◆ **Task statement**:
Substitute "interval" for "timeframe" in the part that opens with the line containing "This screenshot has" and closes with the last of the lines, leaving everything else unchanged. Give only that part, and leave the pictures out.

◆ **Records provided**:
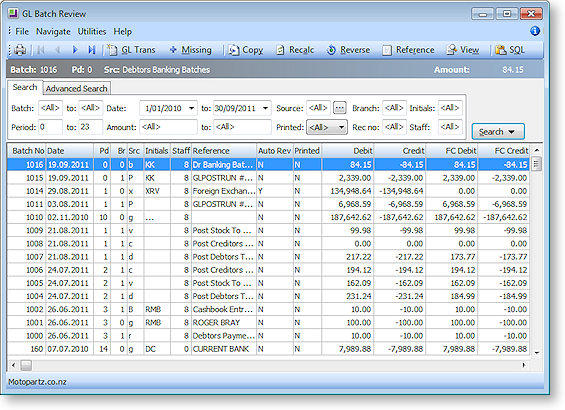Click the printer icon in toolbar
The height and width of the screenshot is (410, 565).
point(20,50)

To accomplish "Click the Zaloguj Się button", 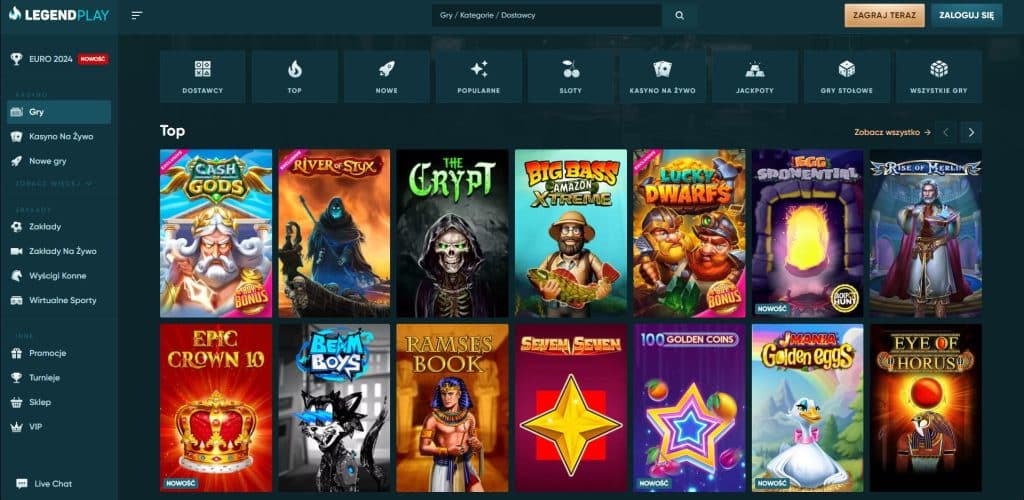I will (x=966, y=16).
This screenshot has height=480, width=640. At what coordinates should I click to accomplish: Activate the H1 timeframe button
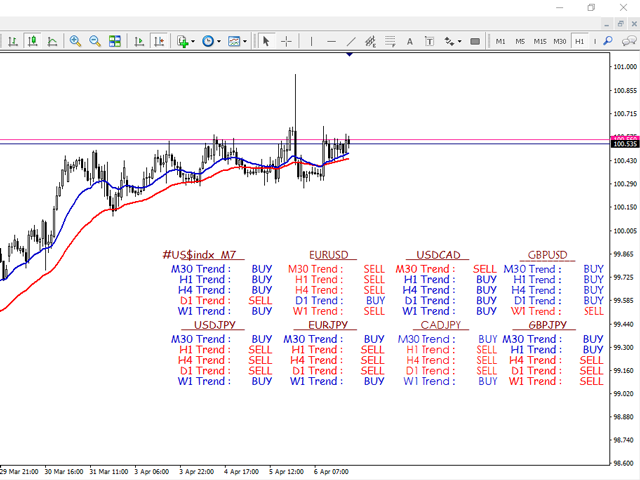[x=579, y=41]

◆ **Exercise result**:
This screenshot has height=480, width=640. At what coordinates should I click to accomplish: Activate the H1 interval button
[x=579, y=41]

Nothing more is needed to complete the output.